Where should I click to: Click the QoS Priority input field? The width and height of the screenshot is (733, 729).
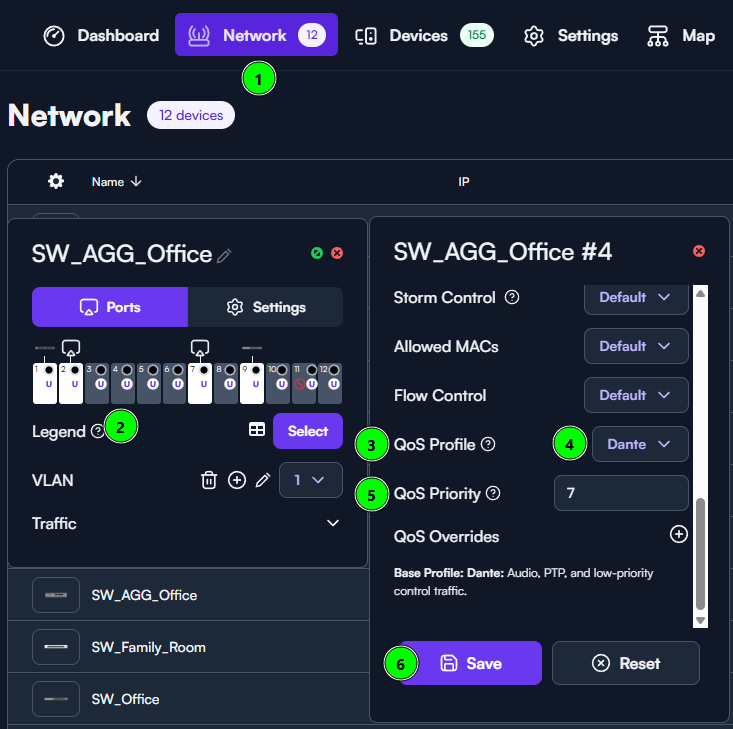(620, 494)
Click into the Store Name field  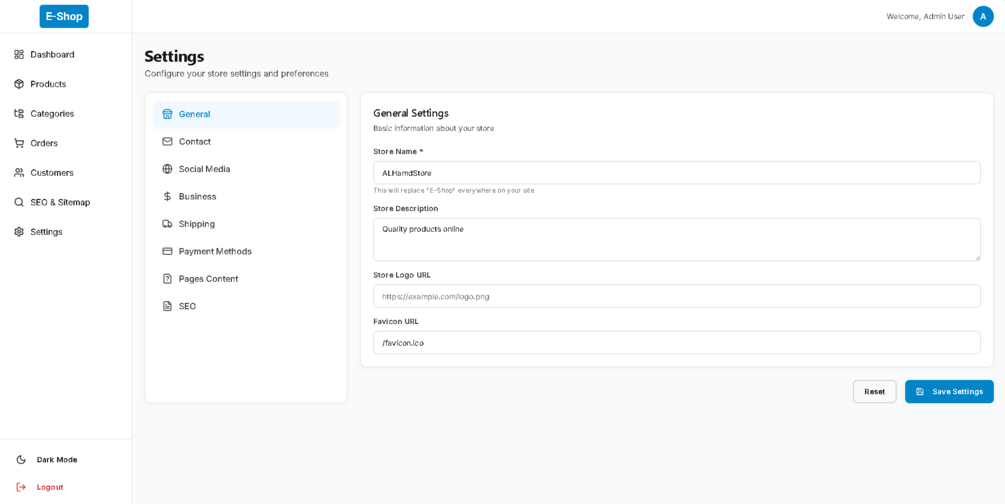pos(676,173)
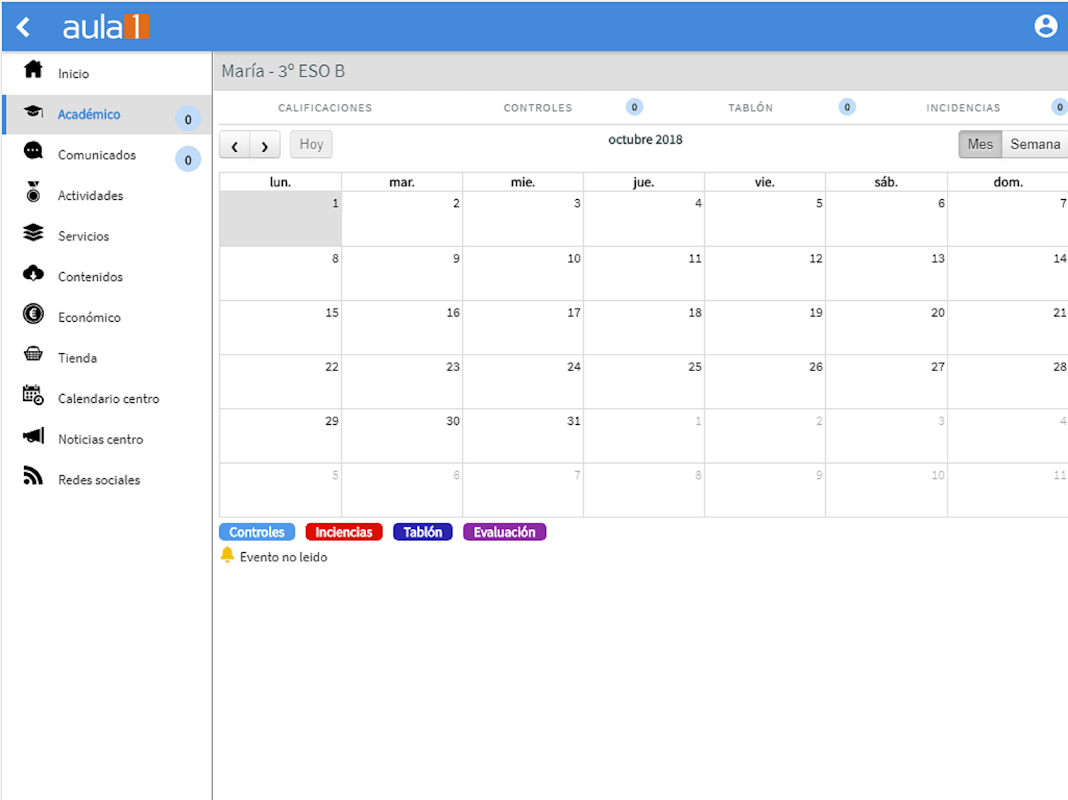
Task: Click the Servicios layers icon
Action: [33, 233]
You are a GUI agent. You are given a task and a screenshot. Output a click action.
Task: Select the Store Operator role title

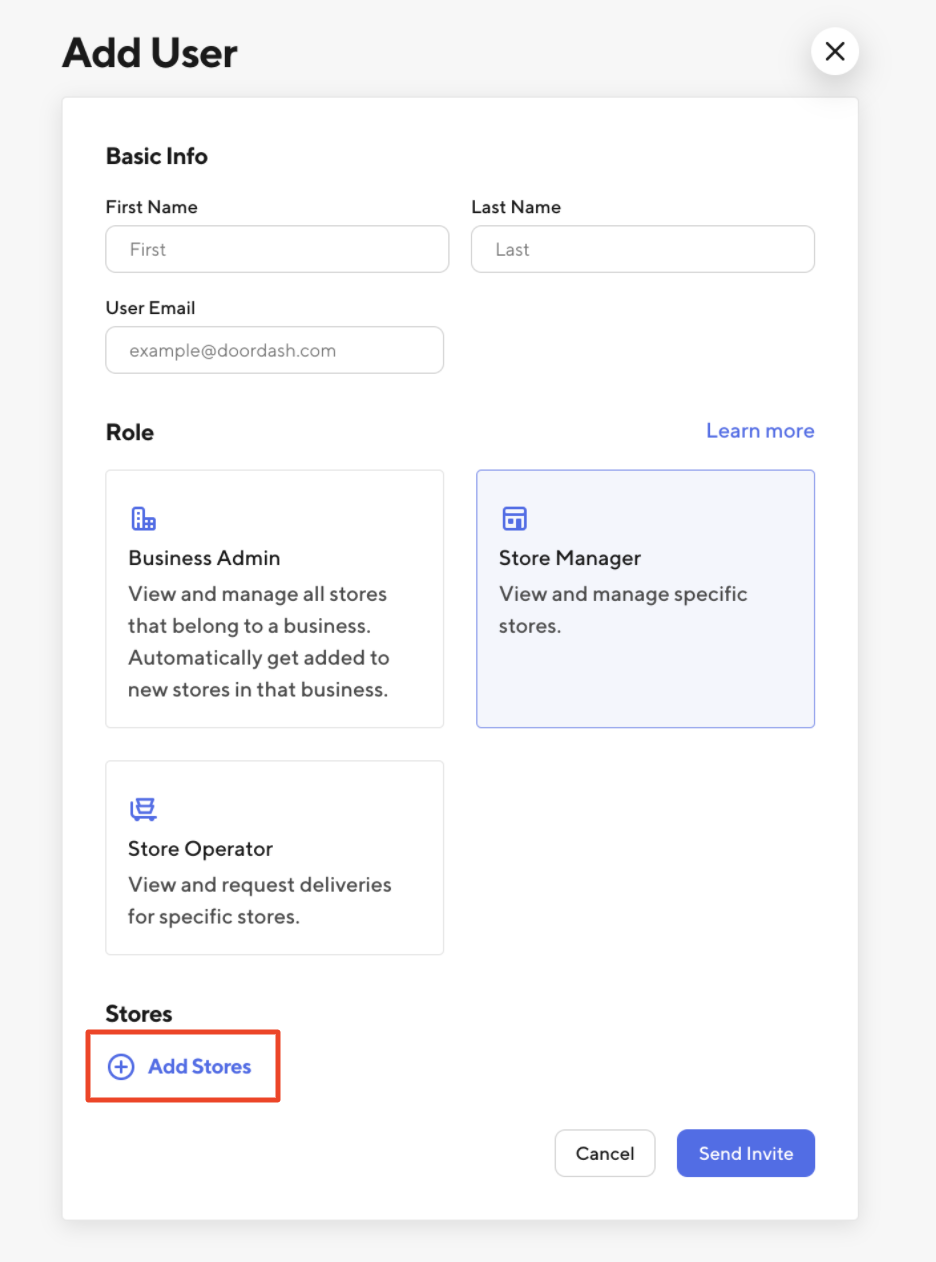point(200,849)
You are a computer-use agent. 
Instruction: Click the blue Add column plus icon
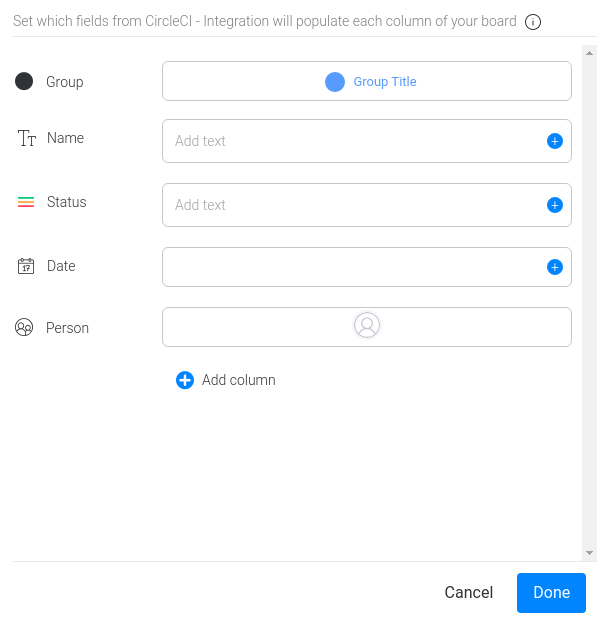pyautogui.click(x=185, y=380)
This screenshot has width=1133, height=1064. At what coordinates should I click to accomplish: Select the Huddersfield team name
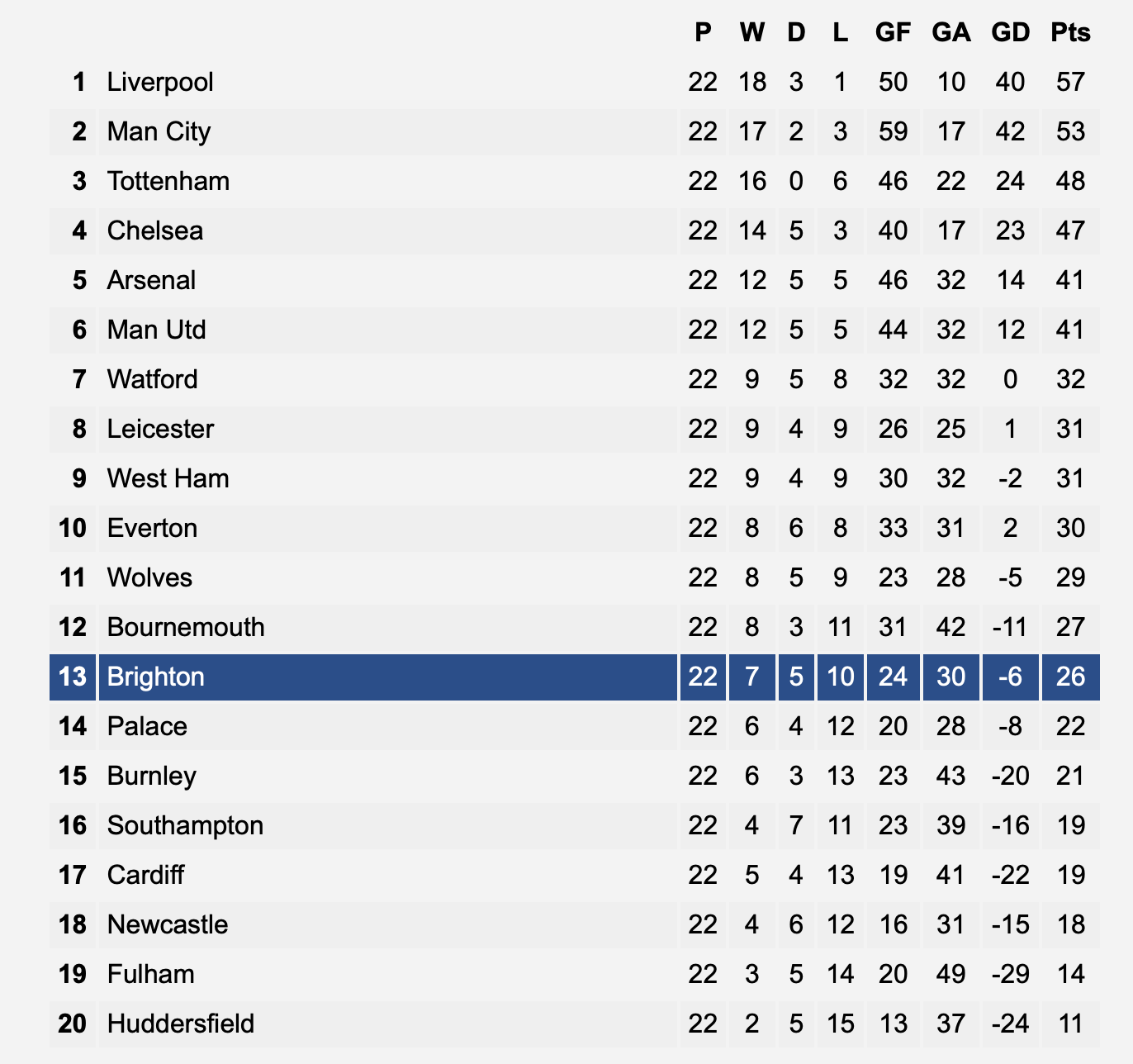coord(181,1024)
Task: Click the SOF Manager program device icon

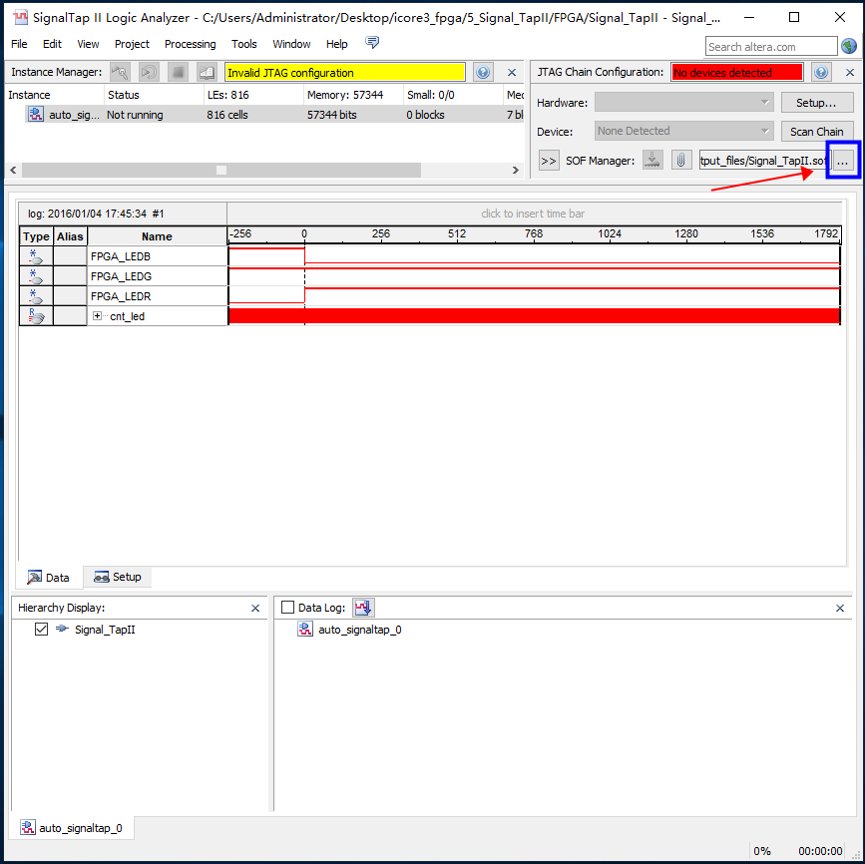Action: pos(653,160)
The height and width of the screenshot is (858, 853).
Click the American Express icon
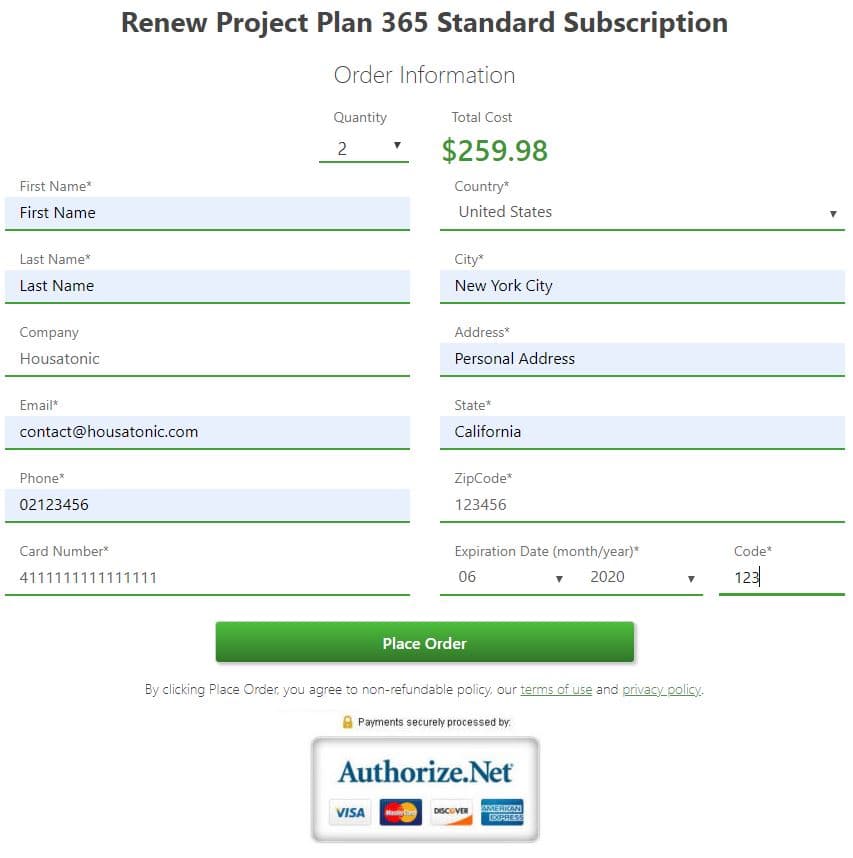click(502, 812)

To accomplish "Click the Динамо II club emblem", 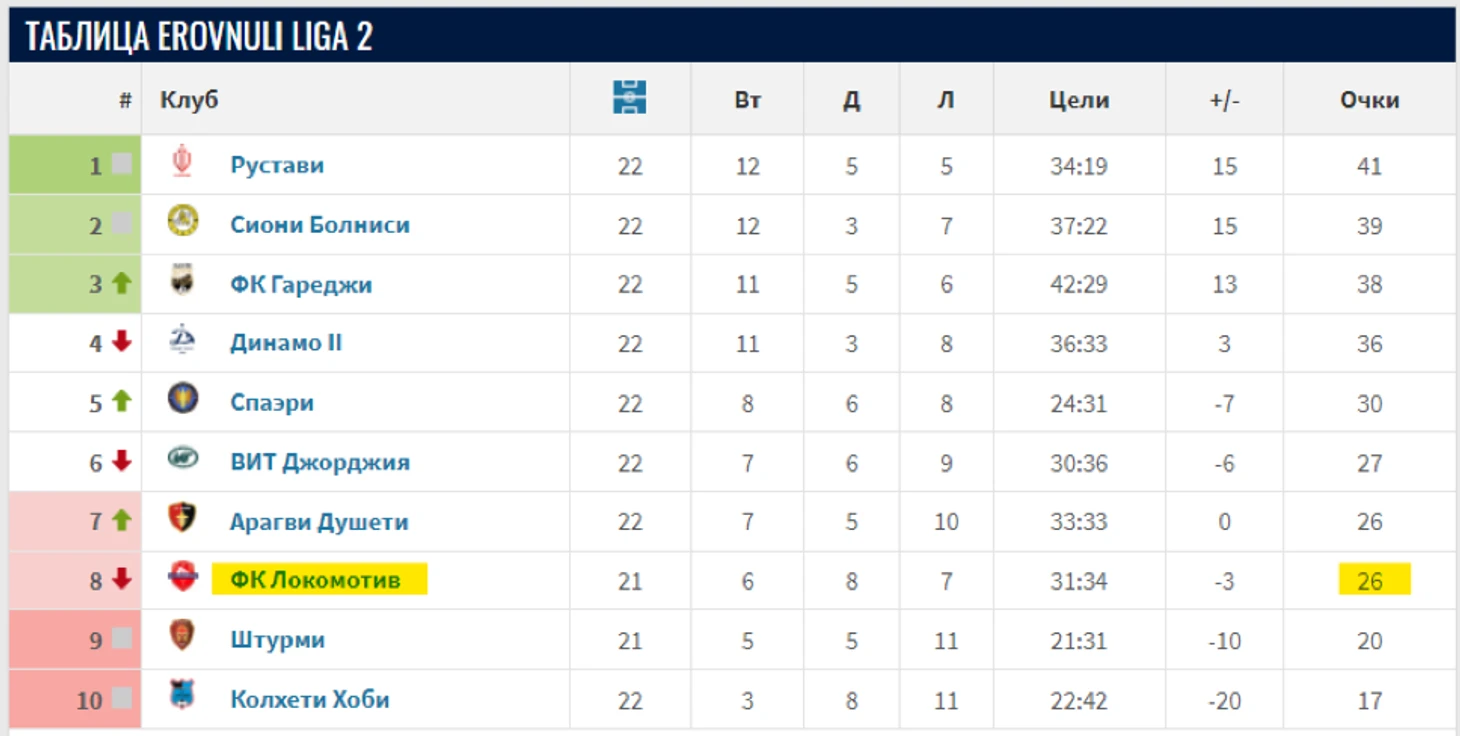I will pos(183,340).
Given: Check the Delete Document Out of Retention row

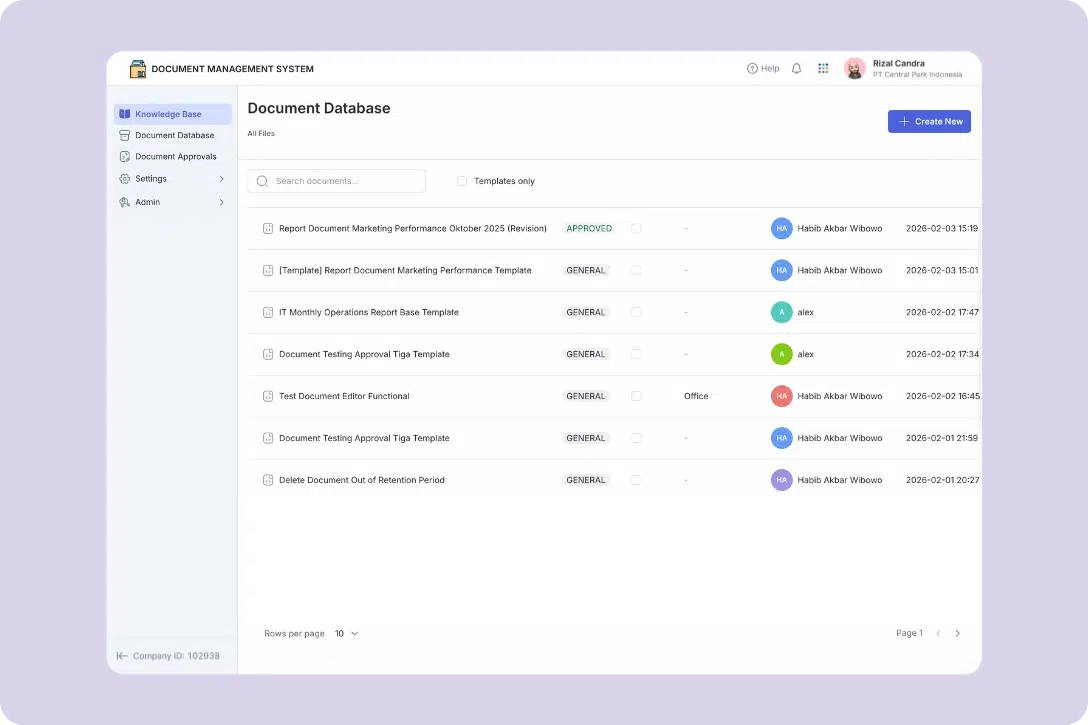Looking at the screenshot, I should pos(636,480).
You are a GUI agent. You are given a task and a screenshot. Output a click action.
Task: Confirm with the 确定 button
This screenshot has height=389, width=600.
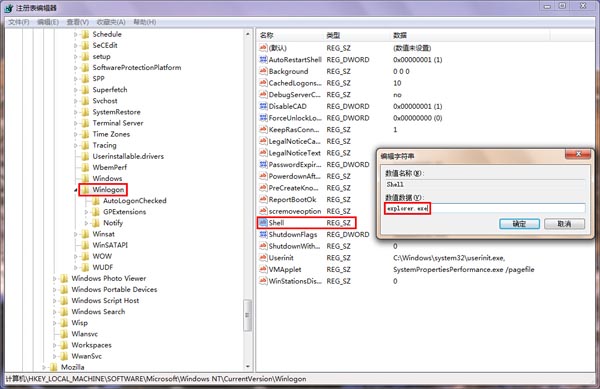point(519,224)
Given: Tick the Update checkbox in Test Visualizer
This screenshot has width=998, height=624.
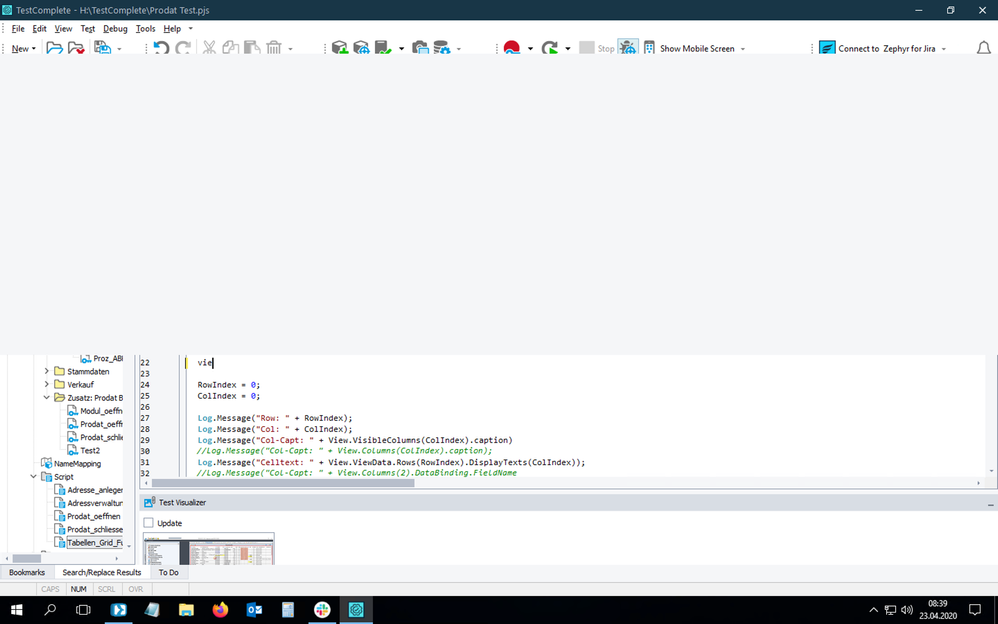Looking at the screenshot, I should click(149, 523).
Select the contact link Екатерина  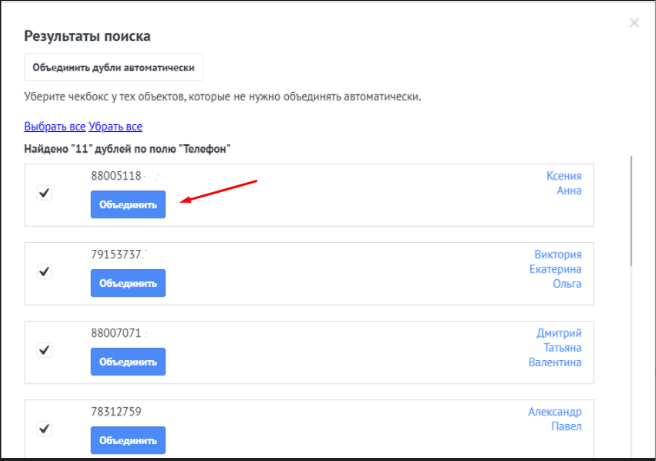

__DESCRIPTION OF THE TASK__.
Copy out exactly the lines that run from the line containing "Given: Tick the" through the last line of the material, and nothing more; omit the pictures.

__ANSWER TO THIS PROBLEM__.
Given: Tick the Update checkbox in Test Visualizer
This screenshot has width=998, height=624.
Looking at the screenshot, I should click(149, 523).
Select the contact link Екатерина  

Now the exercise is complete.